Future missions are largely spent combating hunters, who are on the island to capture the dinosaurs and take them to a theme park. The hunters are hostile to the playable characters and will attack them on foot, using Jeeps, and tanks in later levels. In one mission, the characters must free a baby T. Rex and other captured dinosaurs from the hunters' camp, then in the next, return it to its nest and free the mother, who has been captured by the hunters.

Later in the game, the hunters blow up the playable characters' communications transmitter. The characters make their way to the InGen Communications Center (as in the film) to contact help. In the game's final level, the characters must all make their way to a helipad where they can be picked up. If these missions are completed, a bonus mission is opened where the player can play as the mother T. Rex in San Diego making her way to the freighter where her baby is, and combating hunters on the way.

==Gameplay==
Only Malcolm, Van Owen, Carr and a "Research Assistant" are available from the start; Harding and Curtis become playable shortly into the game. The player can have more than one Research Assistant. Each of the characters has a different level of speed, eyesight (used for uncovering the fog of war) and number of supplies they can carry at one time. Each character can carry a gun that can be used against dinosaurs and hunters. Each character costs a certain number of points when selected for use in a level. There is a limited number of points that can be spent before the level begins, but when collecting supplies, the points can be spent on bringing in characters during the level. Hammond appears in cutscenes between levels.

Things to do:
1 – Quote the excerpt from "Later in the" up to and including "on the way.".
2 – According to the excerpt, which two characters become playable shortly into the game?
3 – Render this sentence from the excerpt in Spanish: "Hammond appears in cutscenes between levels."

Supplied information:
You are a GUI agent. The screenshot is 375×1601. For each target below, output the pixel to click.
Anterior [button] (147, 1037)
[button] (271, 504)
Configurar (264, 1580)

Solutions below:
1 –
Later in the game, the hunters blow up the playable characters' communications transmitter. The characters make their way to the InGen Communications Center (as in the film) to contact help. In the game's final level, the characters must all make their way to a helipad where they can be picked up. If these missions are completed, a bonus mission is opened where the player can play as the mother T. Rex in San Diego making her way to the freighter where her baby is, and combating hunters on the way.

2 – Harding and Curtis.

3 – Hammond aparece en escenas cinemáticas entre niveles.